Defence Services Command and Staff College
- Former names: Army Command and Staff College
- Motto: To war with wisdom and knowledge
- Type: Military Staff College
- Established: 1 January 1997
- Commandant: Major General D K S K Dolage
- Location: Sapugaskanda, Makola South, WP, Sri Lanka

= Defence Services Command and Staff College (Sri Lanka) =

Military academy at Batalanda, Sri Lanka

The Defence Services Command and Staff College (DSCSC) is a staff college of the Sri Lanka Armed Forces. It is situated at Batalanda, Makola South, 12 kilometers away from Colombo. Its aim is to develop professional knowledge of senior officers of the Sri Lanka Army, Sri Lanka Navy & the Sri Lanka Air Force. The DSCSC was formerly known as the Sri Lanka Army Command and Staff College.

The Commandant is a two-star appointment and the current Commandant of the DSCSC Major General D K S K Dolage.

==Objectives==

The above aim is met through addressing six principal objectives, which are as follows:

- Know and be able to apply the functions and techniques of staff in war and peace.
- Know and apply the principles and techniques involved in the employment of land forces in particular, and armed forces in general, in all types of military operations.
- Analyze the function of command up to and including divisional level.
- Know the structure, deployment, roles and interdependence of the Sri Lankan Armed Forces.
- Understand how the Sri Lankan defence policy is formulated and the relationship with military doctrine.
- Analyze those issues in national and international affairs, which influence the defence policies of Sri Lanka and her allies.

==History==
===Army Command and Staff College ===
Since the establishment of the Ceylon Army in 1949, mid career staff officers were sent to the British Army Staff College, Camberley and later to India's Defence Services Staff College, as well as other overseas staff colleges. With the rapid expansion of the army during the Sri Lankan Civil War, the need for more 'Staff Qualified' officers was felt as the army began mounting multi-division military operations. As a response to this need the army established the Army Command and Staff College (ACSC) on 16 March 1998 with the first course consisting of 26 Student Officers. The College was officially inaugurated on 28 August 1998 by President Chandrika Kumaratunga by the request of the Commander of the Army, Lieutenant General Rohan Daluwatte.

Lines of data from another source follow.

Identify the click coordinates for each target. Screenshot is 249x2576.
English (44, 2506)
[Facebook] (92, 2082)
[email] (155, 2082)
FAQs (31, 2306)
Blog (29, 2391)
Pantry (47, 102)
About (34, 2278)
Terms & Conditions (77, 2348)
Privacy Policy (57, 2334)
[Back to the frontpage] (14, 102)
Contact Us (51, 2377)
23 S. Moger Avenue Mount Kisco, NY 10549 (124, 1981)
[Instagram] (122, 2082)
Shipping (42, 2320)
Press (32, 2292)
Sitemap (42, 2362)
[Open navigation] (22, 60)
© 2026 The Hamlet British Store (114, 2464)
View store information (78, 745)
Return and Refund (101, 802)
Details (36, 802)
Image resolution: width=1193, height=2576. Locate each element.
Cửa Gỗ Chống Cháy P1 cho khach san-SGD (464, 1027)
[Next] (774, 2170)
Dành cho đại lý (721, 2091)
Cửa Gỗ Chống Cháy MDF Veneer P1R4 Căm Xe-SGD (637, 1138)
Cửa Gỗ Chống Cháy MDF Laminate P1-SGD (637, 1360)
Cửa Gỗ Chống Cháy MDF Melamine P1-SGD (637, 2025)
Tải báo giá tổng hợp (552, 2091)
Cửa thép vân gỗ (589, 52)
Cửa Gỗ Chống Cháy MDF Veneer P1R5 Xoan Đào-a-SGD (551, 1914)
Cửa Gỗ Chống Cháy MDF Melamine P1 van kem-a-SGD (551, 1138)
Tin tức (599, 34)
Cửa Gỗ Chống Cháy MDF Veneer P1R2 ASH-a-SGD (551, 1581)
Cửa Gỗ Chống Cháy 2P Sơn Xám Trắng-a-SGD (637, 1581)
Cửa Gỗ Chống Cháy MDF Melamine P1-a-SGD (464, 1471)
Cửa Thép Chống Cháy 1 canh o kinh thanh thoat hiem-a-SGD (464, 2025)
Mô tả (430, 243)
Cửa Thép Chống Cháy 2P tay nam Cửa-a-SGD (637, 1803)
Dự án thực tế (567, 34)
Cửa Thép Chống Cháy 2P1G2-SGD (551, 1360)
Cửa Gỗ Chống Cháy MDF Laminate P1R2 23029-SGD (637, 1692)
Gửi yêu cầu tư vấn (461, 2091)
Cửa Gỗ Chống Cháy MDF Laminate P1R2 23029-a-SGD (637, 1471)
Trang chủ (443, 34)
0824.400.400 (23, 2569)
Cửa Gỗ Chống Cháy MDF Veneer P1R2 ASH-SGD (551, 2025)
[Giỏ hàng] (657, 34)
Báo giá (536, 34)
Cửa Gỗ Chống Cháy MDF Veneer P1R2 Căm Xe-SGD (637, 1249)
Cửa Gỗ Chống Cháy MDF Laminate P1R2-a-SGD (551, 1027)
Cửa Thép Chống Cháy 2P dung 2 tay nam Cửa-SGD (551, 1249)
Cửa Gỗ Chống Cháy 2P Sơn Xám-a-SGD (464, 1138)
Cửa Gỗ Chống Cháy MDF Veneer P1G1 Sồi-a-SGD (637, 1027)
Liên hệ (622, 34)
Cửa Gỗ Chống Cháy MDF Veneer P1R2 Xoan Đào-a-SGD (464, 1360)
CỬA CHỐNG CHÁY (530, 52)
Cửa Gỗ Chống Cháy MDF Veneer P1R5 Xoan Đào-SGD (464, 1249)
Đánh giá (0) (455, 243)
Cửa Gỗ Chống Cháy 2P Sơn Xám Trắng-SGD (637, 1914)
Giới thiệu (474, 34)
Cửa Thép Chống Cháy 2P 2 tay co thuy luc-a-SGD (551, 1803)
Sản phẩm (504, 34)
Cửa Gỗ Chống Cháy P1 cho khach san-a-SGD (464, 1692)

At the inception, a British Army Training Team consisting of two Lieutenant Colonels was attached, in order to assist the faculty to formulate a curriculum similar to the British Joint Services Command and Staff College, but with emphasis on local requirements providing required training material and fine tuning the local faculty's teaching skills. The faculty was driven through an ‘on the job’ Training Programme.

The ACSC was established with the aim of developing the professional knowledge and understanding of selected Student Officers both in command and on staff duties, for the Sri Lanka Army. However, a few selected Student Officers from the Sri Lanka Navy and Sri Lanka Air Force too were trained on Army Command and Staff aspects from ACSC Course No 1 onwards. During the 9 years of ACSC (1998-2006), the College produced 253 graduates, of whom 207 were from the Army, 22 were from the Navy, 21 from the Air Force and one from the Police. This was in contrast to 58 ‘Staff Qualified Graduates’ available in the Sri Lanka Army, in the year 1996. The change from ACSC to DSCSC could be perceived as an indication shown from the very inception on the importance of a Joint Services atmosphere. Moreover, the efforts of all military arms was felt imperative to be joint, in order to combat the adversary. Furthermore, changing tactics of adversaries compelled the military to revise its doctrines in war fighting, thus setting conditions for a sound ‘Joint environment’.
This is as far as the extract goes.